-- Task brief --
Please go through the records below and return every line holding the word "cell".

__________

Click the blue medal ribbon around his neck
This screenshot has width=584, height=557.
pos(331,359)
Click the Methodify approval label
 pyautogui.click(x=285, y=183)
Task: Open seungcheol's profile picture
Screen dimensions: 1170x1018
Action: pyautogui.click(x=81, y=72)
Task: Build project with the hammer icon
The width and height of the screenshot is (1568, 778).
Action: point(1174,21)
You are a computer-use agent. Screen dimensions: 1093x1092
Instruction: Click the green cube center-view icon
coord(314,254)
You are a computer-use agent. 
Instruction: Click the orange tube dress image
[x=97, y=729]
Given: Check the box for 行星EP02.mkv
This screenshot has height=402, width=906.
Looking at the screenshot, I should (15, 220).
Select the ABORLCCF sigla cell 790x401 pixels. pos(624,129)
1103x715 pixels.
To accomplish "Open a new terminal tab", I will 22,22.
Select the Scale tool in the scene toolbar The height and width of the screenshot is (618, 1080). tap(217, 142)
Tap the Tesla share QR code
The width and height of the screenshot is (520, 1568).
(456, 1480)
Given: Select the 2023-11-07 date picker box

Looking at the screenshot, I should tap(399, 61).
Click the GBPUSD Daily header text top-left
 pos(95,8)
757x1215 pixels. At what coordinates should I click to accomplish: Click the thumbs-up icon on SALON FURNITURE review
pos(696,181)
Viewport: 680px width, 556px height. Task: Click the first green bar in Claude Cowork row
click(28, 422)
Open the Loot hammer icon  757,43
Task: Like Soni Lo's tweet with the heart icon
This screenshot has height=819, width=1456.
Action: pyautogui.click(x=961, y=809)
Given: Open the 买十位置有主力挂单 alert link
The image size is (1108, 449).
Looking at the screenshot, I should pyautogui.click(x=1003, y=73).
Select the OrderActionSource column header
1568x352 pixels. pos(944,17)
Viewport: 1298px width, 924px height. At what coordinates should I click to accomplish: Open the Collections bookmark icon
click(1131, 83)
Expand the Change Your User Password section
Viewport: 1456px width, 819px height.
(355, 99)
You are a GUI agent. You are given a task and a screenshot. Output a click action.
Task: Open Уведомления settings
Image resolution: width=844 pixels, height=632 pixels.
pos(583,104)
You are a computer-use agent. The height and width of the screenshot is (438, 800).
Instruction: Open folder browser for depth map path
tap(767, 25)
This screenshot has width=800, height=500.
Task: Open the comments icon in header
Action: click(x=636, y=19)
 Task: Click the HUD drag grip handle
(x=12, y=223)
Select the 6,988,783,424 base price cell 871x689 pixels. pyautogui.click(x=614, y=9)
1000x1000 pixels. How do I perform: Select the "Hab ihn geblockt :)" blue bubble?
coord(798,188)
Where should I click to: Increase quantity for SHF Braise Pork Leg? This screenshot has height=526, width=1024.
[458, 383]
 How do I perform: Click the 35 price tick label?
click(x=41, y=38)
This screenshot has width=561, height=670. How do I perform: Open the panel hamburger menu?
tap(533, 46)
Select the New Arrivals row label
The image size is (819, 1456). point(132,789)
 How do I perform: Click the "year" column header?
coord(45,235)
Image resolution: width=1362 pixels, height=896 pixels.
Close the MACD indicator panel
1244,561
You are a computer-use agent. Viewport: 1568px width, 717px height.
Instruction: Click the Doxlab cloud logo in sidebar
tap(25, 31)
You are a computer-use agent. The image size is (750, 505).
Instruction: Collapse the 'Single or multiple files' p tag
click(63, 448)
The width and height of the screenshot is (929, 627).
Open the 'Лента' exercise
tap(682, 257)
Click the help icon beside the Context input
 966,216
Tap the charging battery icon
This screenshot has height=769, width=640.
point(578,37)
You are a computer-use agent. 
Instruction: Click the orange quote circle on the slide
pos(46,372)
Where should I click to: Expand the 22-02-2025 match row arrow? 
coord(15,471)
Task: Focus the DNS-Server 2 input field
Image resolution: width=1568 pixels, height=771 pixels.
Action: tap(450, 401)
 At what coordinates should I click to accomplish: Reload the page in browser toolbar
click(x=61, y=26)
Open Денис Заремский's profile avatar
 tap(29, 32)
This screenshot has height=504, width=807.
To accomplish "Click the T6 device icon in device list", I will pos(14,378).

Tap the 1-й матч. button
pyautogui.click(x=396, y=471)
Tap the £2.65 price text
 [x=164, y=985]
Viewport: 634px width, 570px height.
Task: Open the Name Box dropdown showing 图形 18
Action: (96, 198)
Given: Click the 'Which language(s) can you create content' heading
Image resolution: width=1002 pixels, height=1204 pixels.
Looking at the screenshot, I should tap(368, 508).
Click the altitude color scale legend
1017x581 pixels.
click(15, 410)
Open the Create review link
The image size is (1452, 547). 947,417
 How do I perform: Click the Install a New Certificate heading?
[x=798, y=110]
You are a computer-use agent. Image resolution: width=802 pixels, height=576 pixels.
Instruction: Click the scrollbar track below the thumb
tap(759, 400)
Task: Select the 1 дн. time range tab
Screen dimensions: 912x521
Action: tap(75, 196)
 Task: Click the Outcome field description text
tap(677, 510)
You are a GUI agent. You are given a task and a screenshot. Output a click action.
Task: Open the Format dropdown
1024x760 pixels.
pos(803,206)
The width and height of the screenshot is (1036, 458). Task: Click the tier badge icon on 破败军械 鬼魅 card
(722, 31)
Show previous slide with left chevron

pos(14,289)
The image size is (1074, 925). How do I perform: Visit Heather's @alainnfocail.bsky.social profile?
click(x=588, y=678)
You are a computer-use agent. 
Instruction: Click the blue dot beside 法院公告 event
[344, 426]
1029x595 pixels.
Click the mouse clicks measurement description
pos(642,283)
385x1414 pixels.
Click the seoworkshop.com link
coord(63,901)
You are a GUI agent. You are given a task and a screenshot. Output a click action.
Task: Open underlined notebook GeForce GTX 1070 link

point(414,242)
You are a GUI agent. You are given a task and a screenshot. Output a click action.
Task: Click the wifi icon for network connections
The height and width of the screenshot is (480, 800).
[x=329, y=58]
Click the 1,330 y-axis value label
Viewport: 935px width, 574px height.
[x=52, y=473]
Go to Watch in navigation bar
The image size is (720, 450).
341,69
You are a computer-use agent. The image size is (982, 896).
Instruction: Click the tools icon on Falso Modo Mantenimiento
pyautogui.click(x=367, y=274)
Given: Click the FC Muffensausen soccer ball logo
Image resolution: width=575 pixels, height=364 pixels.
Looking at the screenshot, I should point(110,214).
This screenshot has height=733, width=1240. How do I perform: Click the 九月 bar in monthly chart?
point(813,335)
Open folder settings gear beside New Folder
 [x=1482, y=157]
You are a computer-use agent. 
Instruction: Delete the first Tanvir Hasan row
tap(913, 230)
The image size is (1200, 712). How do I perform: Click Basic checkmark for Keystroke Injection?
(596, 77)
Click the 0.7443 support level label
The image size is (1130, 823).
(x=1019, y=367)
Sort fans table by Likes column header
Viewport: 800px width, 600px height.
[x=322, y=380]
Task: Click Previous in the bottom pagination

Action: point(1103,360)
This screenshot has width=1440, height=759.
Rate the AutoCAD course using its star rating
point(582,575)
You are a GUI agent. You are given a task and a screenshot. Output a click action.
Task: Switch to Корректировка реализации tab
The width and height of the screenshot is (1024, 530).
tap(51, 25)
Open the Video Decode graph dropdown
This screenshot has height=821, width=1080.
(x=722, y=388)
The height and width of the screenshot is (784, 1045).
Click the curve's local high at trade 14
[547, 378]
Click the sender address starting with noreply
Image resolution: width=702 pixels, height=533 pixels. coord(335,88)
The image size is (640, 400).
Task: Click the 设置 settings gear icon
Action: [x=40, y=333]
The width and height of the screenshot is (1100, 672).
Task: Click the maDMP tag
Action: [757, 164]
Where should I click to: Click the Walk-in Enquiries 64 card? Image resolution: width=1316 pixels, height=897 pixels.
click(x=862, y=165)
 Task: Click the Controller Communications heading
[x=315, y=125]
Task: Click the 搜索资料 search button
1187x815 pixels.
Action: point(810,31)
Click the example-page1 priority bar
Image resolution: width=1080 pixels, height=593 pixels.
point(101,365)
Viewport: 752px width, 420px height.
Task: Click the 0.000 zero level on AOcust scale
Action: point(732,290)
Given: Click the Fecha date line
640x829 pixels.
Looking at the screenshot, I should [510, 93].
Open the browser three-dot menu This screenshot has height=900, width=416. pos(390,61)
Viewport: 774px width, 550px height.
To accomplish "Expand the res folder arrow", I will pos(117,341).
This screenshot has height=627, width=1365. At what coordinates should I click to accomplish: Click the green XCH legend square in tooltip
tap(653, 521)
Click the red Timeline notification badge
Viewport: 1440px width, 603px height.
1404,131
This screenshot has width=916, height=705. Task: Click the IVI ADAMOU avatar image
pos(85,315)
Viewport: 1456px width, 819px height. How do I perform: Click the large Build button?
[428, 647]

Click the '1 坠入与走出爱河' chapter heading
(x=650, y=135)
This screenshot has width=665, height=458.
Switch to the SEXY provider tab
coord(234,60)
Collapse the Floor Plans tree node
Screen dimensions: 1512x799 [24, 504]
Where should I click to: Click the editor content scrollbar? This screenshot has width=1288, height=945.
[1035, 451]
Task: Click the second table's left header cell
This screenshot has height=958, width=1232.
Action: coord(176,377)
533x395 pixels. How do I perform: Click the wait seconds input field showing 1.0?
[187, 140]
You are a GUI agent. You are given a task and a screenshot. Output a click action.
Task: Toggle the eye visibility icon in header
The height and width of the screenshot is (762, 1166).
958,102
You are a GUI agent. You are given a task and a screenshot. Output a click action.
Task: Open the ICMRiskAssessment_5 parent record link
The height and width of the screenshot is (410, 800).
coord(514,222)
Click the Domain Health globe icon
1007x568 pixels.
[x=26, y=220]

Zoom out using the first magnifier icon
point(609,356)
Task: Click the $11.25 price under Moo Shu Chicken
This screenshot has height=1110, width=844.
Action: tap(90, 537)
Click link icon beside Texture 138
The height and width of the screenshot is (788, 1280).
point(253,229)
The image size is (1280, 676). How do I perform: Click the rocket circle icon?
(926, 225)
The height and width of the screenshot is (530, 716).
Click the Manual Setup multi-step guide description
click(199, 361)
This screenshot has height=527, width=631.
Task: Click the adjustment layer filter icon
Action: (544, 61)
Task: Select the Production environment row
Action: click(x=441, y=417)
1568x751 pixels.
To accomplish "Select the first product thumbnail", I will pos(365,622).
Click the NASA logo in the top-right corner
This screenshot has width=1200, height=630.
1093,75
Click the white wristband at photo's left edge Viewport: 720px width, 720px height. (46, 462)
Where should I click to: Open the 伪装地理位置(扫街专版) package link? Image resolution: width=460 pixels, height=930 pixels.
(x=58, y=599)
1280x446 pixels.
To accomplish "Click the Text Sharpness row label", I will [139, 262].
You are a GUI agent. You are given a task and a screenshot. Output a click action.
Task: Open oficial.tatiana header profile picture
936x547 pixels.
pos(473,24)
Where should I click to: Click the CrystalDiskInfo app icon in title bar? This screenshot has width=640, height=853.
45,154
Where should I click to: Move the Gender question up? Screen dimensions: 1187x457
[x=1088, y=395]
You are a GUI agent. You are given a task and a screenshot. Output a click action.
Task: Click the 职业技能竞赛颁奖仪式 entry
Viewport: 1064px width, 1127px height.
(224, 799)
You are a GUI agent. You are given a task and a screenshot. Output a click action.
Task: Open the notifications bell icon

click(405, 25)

__________

-- Answer to this problem --
Select the ABORLCCF sigla cell 790x401 pixels. pos(624,129)
Select the 6,988,783,424 base price cell 871x689 pixels. pyautogui.click(x=614, y=9)
Task: Click the second table's left header cell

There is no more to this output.